## Work to complete
Return the listing exactly. Keep no pictures.

==================================================

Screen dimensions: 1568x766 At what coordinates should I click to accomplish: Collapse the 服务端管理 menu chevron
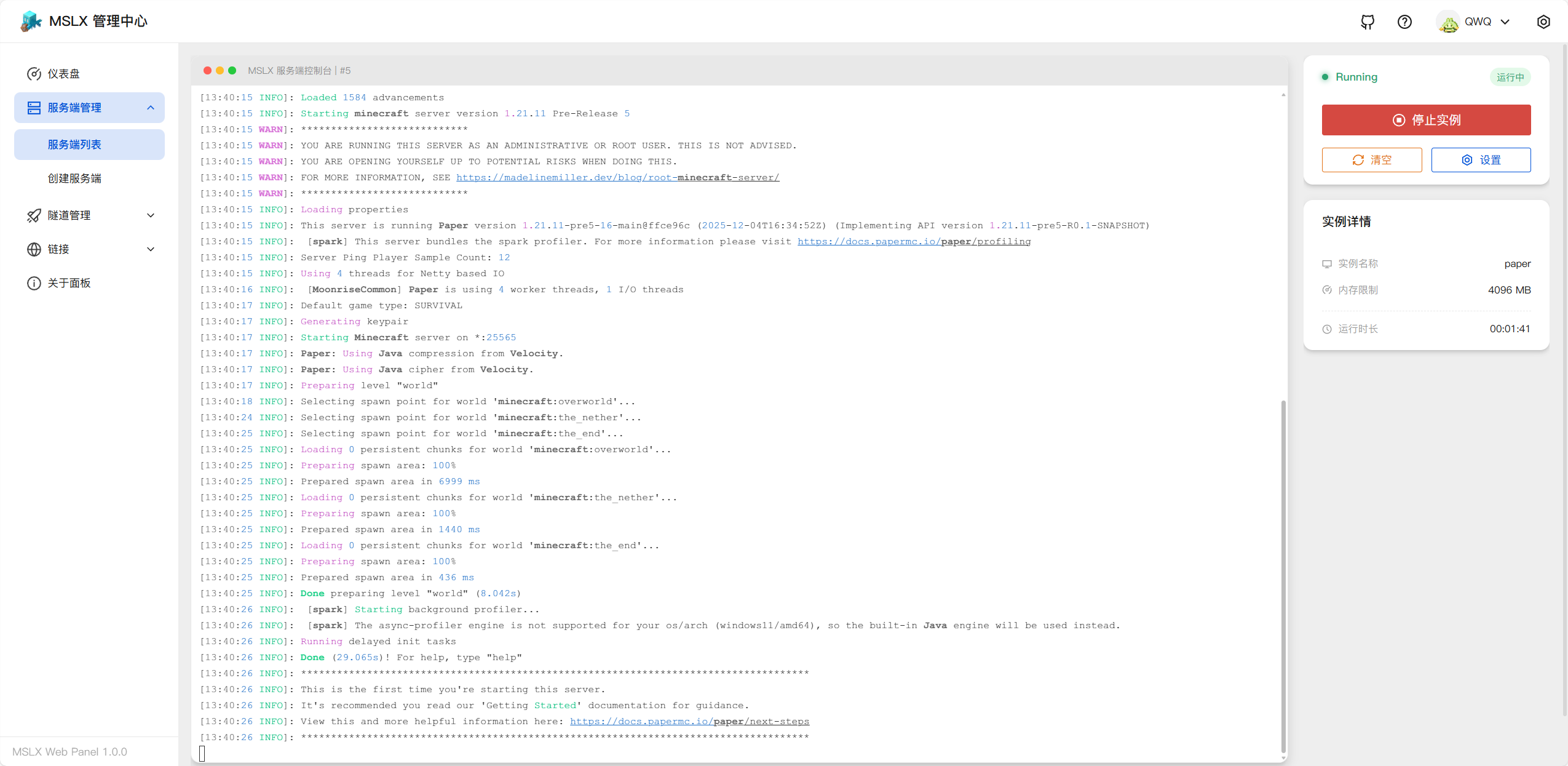pos(151,108)
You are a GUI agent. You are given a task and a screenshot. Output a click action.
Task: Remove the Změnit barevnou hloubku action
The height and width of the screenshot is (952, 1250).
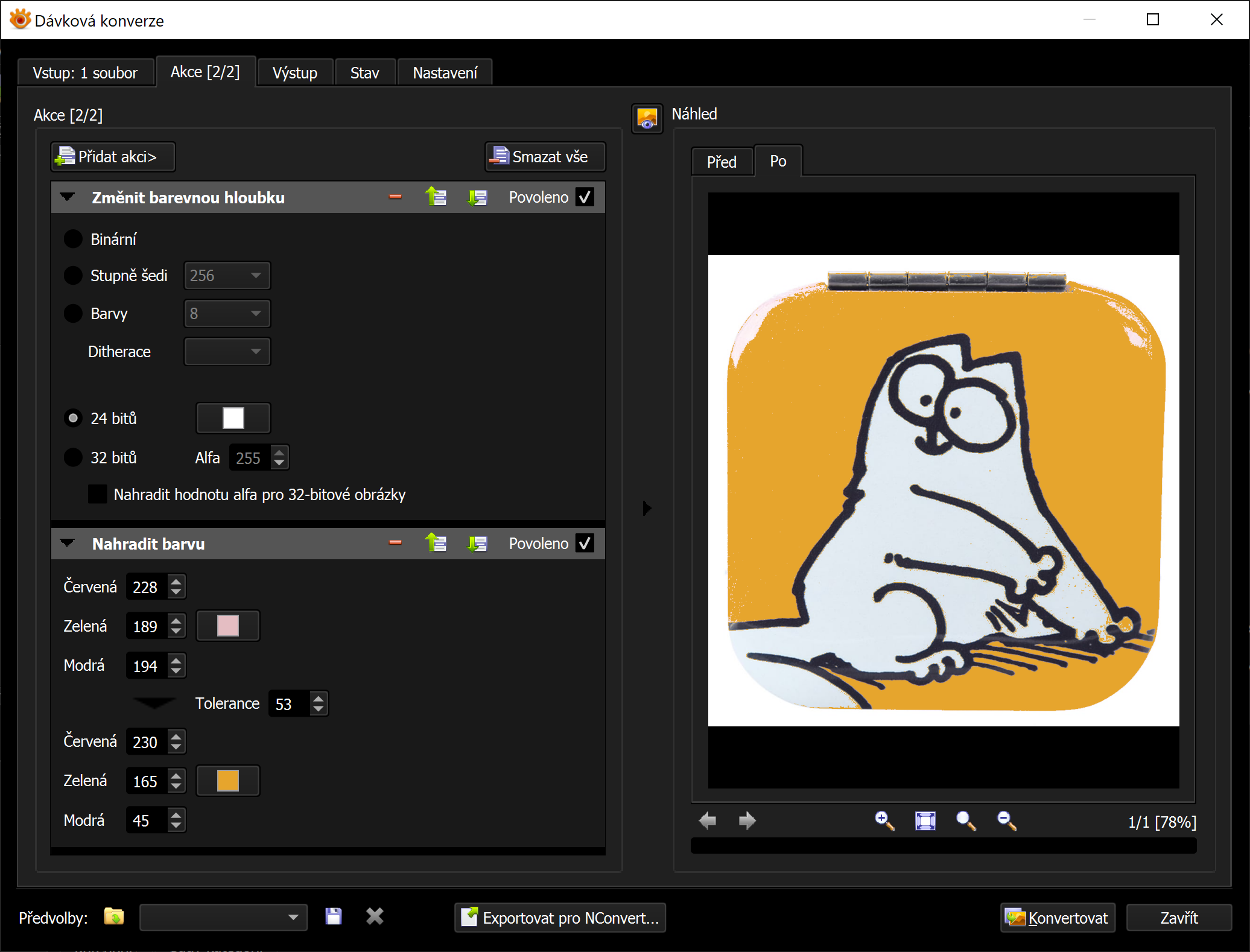point(395,197)
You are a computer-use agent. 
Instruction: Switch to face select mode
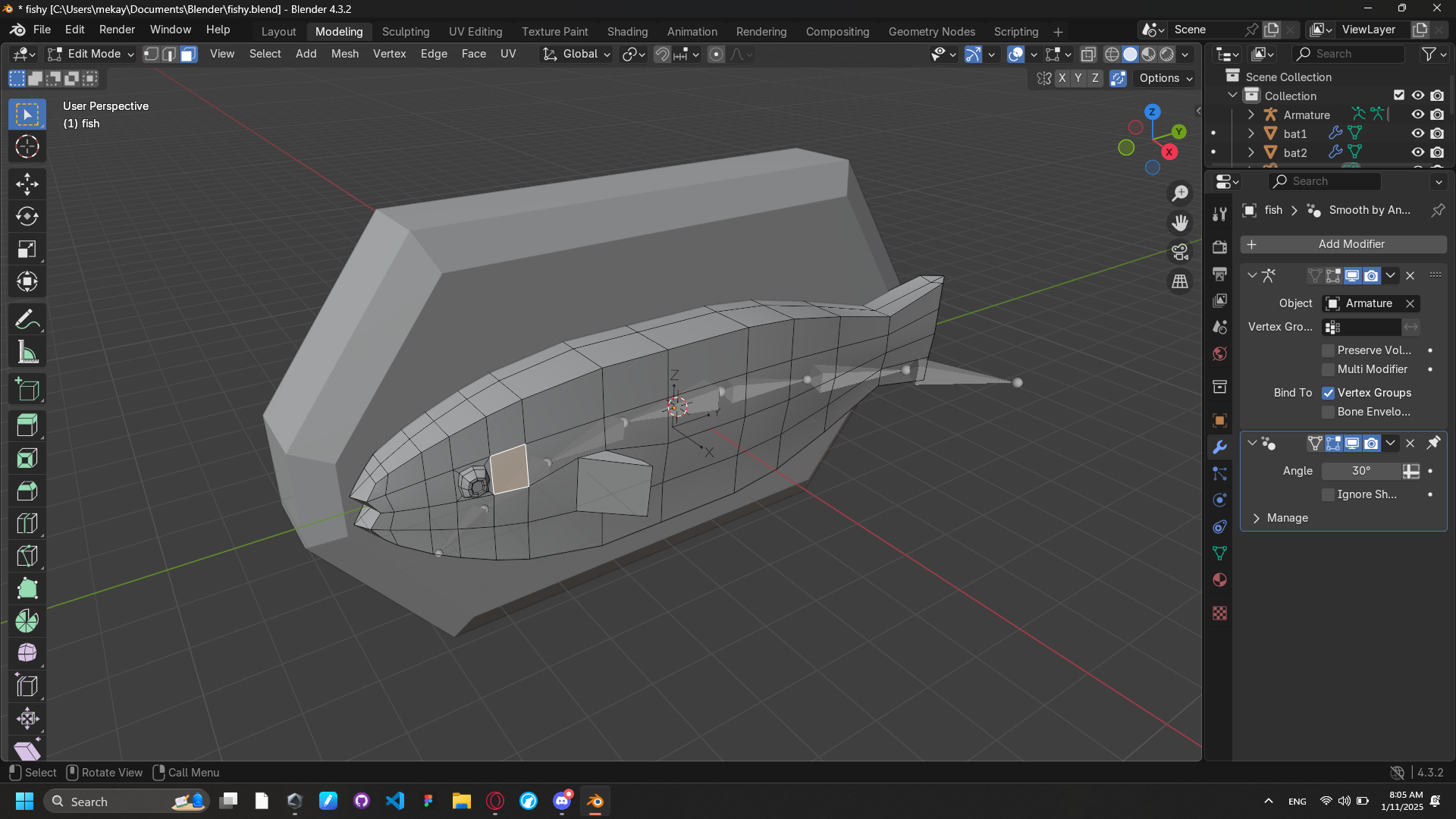[x=188, y=54]
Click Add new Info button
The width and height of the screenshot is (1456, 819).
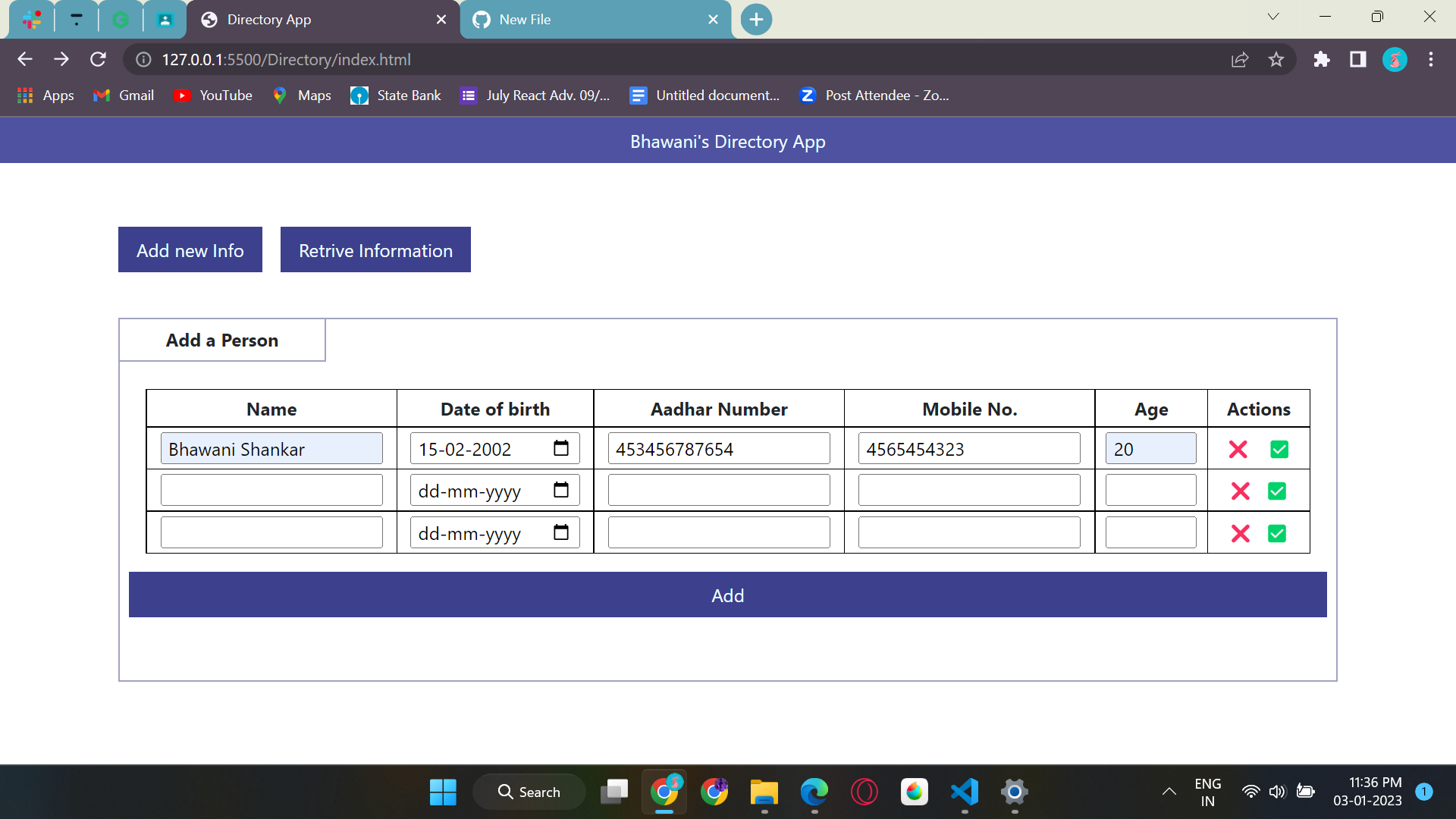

==================================================

## Expected output
Screen dimensions: 1568x766 At what coordinates should I click to accomplish: Collapse the 服务端管理 menu chevron
pos(151,108)
You are a GUI agent. You are given a task and a screenshot. Output a click action.
Task: Remove the Změnit barevnou hloubku action
The height and width of the screenshot is (952, 1250).
point(395,197)
You are a computer-use agent. 
Instruction: Switch to face select mode
[x=188, y=54]
Click Add new Info button
The width and height of the screenshot is (1456, 819).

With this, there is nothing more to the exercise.